[THE DATA]

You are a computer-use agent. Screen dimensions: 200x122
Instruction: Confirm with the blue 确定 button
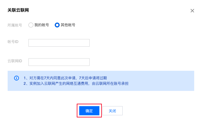coord(89,111)
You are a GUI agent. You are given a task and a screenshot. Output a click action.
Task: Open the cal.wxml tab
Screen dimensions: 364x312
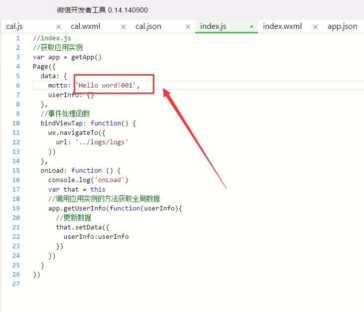pyautogui.click(x=85, y=26)
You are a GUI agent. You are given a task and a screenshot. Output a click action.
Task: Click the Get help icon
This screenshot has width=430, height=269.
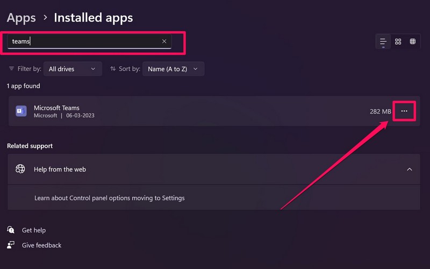coord(11,230)
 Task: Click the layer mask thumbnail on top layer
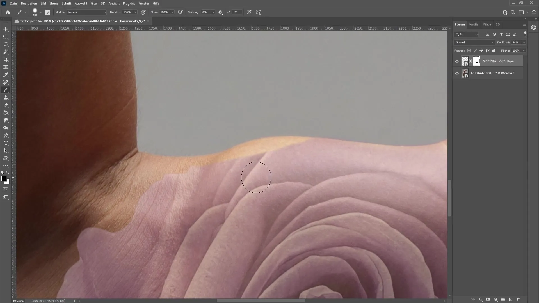[x=476, y=61]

[/THE DATA]

--- ABOUT THIS TASK ---
The copy has to start at the line that contains "Task: Open the cal.wxml tab" and end at the last line of the material above, matching the original exactly and holding no pictures.

--- FINAL ANSWER ---
Task: Open the cal.wxml tab
Screen dimensions: 364x312
pyautogui.click(x=85, y=26)
You are a GUI agent. You are given a task and a screenshot. Output a click action.
Task: Click the Get help icon
This screenshot has width=430, height=269.
coord(11,230)
 Task: Click the layer mask thumbnail on top layer
[x=476, y=61]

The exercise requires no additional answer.